The problem => Write out, unaltered, each line from the top of the records below down to the line where "Click the orange 登录 button" appears, that line included.

Records shown =>
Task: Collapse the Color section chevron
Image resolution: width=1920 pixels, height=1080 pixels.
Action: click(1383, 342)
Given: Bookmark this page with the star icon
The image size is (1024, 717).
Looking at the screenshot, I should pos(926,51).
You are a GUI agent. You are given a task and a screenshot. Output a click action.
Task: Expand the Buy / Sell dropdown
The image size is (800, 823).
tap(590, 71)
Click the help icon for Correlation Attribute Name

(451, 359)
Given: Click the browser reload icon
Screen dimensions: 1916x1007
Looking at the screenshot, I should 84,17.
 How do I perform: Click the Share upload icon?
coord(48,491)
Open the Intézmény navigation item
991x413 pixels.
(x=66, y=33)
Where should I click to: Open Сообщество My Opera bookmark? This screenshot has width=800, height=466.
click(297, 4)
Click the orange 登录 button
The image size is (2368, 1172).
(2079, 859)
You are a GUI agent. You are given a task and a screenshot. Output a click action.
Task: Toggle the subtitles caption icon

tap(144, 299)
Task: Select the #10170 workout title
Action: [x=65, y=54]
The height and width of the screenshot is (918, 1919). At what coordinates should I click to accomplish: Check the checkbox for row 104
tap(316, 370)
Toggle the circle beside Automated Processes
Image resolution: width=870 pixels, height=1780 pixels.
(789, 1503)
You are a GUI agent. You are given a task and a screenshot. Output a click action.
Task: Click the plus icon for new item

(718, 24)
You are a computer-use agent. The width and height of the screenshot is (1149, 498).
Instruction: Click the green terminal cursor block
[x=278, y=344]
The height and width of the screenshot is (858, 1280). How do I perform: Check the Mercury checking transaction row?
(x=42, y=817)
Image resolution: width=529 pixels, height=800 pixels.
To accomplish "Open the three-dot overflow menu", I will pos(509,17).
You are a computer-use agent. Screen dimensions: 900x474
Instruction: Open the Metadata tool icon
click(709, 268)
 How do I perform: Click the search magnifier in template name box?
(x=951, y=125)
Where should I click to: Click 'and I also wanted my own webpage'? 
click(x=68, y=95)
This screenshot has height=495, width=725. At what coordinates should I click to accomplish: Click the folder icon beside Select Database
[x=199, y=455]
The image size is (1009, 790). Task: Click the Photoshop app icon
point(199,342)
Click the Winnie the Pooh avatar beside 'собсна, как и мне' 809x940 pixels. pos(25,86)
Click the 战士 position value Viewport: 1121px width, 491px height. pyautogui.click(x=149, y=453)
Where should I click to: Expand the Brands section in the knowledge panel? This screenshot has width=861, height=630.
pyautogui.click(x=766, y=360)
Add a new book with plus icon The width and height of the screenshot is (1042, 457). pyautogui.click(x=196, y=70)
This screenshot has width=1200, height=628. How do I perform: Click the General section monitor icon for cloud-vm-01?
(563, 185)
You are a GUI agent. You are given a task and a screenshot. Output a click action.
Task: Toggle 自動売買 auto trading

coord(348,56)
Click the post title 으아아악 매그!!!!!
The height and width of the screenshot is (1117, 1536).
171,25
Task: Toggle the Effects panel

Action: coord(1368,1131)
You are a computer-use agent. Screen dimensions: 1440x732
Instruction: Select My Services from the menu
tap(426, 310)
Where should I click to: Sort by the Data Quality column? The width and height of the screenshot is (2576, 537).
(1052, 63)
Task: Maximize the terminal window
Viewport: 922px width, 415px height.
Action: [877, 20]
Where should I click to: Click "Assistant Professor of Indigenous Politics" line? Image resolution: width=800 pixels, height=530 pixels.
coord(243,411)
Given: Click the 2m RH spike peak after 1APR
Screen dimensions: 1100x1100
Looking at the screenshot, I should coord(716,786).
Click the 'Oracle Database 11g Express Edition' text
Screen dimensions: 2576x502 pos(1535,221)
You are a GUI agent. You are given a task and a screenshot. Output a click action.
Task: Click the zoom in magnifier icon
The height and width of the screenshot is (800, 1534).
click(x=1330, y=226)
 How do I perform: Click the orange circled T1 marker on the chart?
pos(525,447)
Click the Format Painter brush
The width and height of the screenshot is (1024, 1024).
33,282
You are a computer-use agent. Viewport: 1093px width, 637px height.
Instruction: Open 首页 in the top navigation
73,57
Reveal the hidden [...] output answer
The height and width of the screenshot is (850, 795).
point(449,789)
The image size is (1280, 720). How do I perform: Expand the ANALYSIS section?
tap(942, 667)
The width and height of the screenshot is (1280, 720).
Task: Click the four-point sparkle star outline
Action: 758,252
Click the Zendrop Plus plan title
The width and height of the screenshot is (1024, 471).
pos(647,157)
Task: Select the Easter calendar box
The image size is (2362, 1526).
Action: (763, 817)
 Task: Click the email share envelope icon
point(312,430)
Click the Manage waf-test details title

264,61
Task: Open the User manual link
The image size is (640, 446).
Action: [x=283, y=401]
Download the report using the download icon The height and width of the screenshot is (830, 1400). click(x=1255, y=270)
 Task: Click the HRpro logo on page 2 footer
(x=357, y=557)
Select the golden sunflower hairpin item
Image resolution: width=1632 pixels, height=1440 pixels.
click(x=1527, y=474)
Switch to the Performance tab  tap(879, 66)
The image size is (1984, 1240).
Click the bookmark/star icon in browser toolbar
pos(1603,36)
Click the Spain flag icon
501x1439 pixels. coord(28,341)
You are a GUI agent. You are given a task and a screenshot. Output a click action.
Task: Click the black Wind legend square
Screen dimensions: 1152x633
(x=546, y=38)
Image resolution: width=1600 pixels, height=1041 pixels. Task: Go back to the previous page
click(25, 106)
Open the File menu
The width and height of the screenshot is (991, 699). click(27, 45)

Result =>
Task: Collapse the Color section chevron
Image resolution: width=1920 pixels, height=1080 pixels.
Action: click(1383, 342)
Given: Bookmark this page with the star icon
The image size is (1024, 717).
Looking at the screenshot, I should pos(926,51).
You are a GUI agent. You are given a task and a screenshot. Output a click action.
Task: Expand the Buy / Sell dropdown
The image size is (800, 823).
tap(590, 71)
Click the help icon for Correlation Attribute Name

(451, 359)
Given: Click the browser reload icon
Screen dimensions: 1916x1007
Looking at the screenshot, I should 84,17.
 How do I perform: Click the Share upload icon?
coord(48,491)
Open the Intézmény navigation item
991x413 pixels.
(x=66, y=33)
Where should I click to: Open Сообщество My Opera bookmark? This screenshot has width=800, height=466.
click(297, 4)
Click the orange 登录 button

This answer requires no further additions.